Eur J Ophthalmol 2012;
23:361-7. [PMID:
23335306 DOI:
10.5301/ejo.5000232]
[Citation(s) in RCA: 21] [Impact Index Per Article: 1.8] [Reference Citation Analysis] [Abstract] [Track Full Text] [Journal Information] [Subscribe] [Scholar Register] [Accepted: 11/12/2012] [Indexed: 01/14/2023]
Abstract
PURPOSE
To evaluate the efficacy and safety of a toric implantable Collamer lens (Visian TICL®) for correction of high postkeratoplasty ametropia in patients with keratoconus.
METHODS
Seven eyes of 7 keratoconus patients postkeratoplasty (5 M, 2 F; mean age 34.1±5.9 years, range 28-44) unable to wear glasses or contact lenses were included in the study. A foldable phakic posterior chamber Collamer toric lens was injected through a standard 3.0-mm clear corneal temporal incision. Uncorrected distance visual acuity (UCDVA, logMAR), best-corrected distance visual acuity (BCDVA, logMAR), spherical refraction, cylindrical refraction, and refractive spherical equivalent (RSE) were measured preoperatively and postoperatively.
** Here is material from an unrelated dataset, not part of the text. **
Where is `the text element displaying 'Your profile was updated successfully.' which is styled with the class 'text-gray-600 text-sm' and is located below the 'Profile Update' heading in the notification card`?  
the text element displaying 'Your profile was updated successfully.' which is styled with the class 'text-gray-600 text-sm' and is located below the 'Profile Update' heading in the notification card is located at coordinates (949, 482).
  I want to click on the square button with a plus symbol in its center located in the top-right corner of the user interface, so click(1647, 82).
Postoperative adverse events were recorded.
RESULTS
. The mean follow-up was 12.8±8.8 months (range 4-30). A significant (p<0.01) improvement was observed postoperatively in mean UCDVA (1.18±0.4 vs 0.2±0.1), spherical refraction (-5.89±3.43 vs 0.53±0.75), cylindrical refraction (-4.39±0.75 vs -1.74±0.84), and RSE (-8.09±3.77 vs -0.33±0.54). The BCDVA changes were not significant (0.09±0.11 vs 0.05±0.08). All patients gained ≥5 lines of UCDVA (average 7.6±1.9 lines). The number of patients with UCDVA ≥6/12 (0.3 logMAR) increased after surgery (0% vs 87.5%; p<0.01), while the number of patients with BCDVA ≥6/12 was unchanged (100% vs 100%; NS), with 0% (0/7) of patients losing ≥2 BCDVA lines. No complications were observed postoperatively.
CONCLUSIONS
Toric implantable Collamer lens was safe and effective in correcting postkeratoplasty myopia and astigmatism in keratoconus patients.